Caminé las dos cuadras que me separaban de la vieja estación. Era una tarde calurosa de noviembre, y la humedad brotaba desde las descascaradas paredes. En la boletería, Don Ángel me saludó con el afecto de siempre, mientras decía:
-Tuvo suerte señorita, por poco lo pierde.
El humo espeso de la locomotora envolvió la estación.
Me gusta viajar en tren, sentarme en un rincón, mirar por la ventana, atravesarla y perderme en el paisaje.
En el segundo vagón hay pocos pasajeros, puedo buscar un ángulo solitario
El tren anunció su salida.
Un último pasajero se aproxima lentamente por el pasillo y se ubica en el asiento enfrente a mí. Es una mujer de setenta años o más, delgada, con el pelo teñido de un fuerte amarillo que deja ver un original oscuro.
Sus ojos celestes parecen vacíos y sus labios finos están cuidadosamente pintados.
La mujer mira por la ventana y yo la observo con curiosidad.
Lleva puesto un vestido elegante, de seda, con un estampado de flores, pequeñas violetas esfumadas. Un collar de perlas con doble vuelta decora su pecho.
Lleva sobre la falda un paquete, parece una caja rectangular, envuelta en una tela de pana de un verde oscuro y gastado.

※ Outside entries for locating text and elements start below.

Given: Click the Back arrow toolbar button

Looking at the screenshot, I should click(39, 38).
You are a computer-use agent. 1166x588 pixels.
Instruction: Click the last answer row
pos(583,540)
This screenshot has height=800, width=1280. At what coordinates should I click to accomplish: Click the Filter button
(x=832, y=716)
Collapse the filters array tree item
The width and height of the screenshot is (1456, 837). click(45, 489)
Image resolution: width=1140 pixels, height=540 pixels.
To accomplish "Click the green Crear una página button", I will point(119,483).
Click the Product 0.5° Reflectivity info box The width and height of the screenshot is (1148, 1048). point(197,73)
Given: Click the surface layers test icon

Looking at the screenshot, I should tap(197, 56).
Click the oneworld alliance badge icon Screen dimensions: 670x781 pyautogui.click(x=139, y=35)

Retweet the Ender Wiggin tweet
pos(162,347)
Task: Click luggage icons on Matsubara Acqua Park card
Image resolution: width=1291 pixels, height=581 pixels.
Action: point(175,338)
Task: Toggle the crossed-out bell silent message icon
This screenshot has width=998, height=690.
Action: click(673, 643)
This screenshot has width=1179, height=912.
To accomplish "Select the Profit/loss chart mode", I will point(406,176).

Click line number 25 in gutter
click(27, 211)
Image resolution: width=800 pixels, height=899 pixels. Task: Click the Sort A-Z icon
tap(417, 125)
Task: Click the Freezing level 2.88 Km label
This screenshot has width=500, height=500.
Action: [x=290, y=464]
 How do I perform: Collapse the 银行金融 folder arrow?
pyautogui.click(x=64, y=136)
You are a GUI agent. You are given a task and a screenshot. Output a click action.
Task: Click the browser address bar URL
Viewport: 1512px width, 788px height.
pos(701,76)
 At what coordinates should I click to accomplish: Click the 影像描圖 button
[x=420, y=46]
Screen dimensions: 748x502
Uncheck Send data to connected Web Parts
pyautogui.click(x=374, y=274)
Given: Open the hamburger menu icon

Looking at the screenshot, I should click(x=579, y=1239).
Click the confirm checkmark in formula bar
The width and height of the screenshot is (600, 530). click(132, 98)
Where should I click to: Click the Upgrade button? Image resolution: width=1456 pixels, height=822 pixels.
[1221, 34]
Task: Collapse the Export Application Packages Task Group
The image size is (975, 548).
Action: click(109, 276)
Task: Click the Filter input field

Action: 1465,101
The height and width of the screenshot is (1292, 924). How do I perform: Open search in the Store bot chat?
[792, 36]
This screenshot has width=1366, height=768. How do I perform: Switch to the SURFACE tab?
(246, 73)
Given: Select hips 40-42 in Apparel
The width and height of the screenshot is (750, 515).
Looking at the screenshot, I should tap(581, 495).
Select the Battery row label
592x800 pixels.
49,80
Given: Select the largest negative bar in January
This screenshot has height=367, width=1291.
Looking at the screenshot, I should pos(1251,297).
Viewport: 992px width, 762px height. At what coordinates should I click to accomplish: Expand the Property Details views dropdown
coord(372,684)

La mujer deja de mirar hacia fuera y agarra el paquete con ambas manos como protegiendo u ocultando algo,
Siento su mirada fija, penetrante y ahora soy yo quién busca atravesar el vidrio.
Intento perderme en el afuera de pasto quemado por el sol y casas humildes desparramadas.
Sé que me está mirando insistentemente, pero a pesar de la inquietud que me provoca no puedo moverme, me siento paralizada.
Mis ojos se van incontrolables hacia ese paquete rodeado de manos viejas, de dedos deformados y uñas cuidadas.
La mujer casi dobla su cuerpo y con los brazos intenta taparlo.
El tren se acerca a la próxima estación. Pienso en bajarme, o quizás cambiar de vagón o de asiento, ya no soporto esa presencia que me agobia, pero no puedo moverme.
La mujer se levanta, la miro de espaldas, camina por el pasillo y se baja.
Me mira temerosa desde el anden.
No entiendo que pasó, suspiro aliviada y sacudo mi cabeza como para despejarme.
En el asiento de enfrente quedó la caja rectangular forrada con el paño de pana verde.
El tren sigue su recorrido, deja atrás a la mujer y su mirada.
No se que hacer. Agarro el paquete, me pregunto si debo entregarlo al inspector o en la estación.
Siento curiosidad, necesito saber que hay adentro. Sé que no es correcto, que no me pertenece, pero no puedo controlar la atracción que me provoca.
Retiro lentamente la tela que deja ver una caja de cartón antigua envuelta con un cordón de hilo rojo.
Sé que ya no puedo detenerme y desato el nudo que libera la tapa.
La caja solo tiene un portarretratos de plata decorado con marfil.
Detrás de un vidrio aguarda una foto amarillenta donde me veo, sentada en un tren con un vestido de seda con flores violetas, un collar de perlas y mis ojos oscuros llenos de asombro.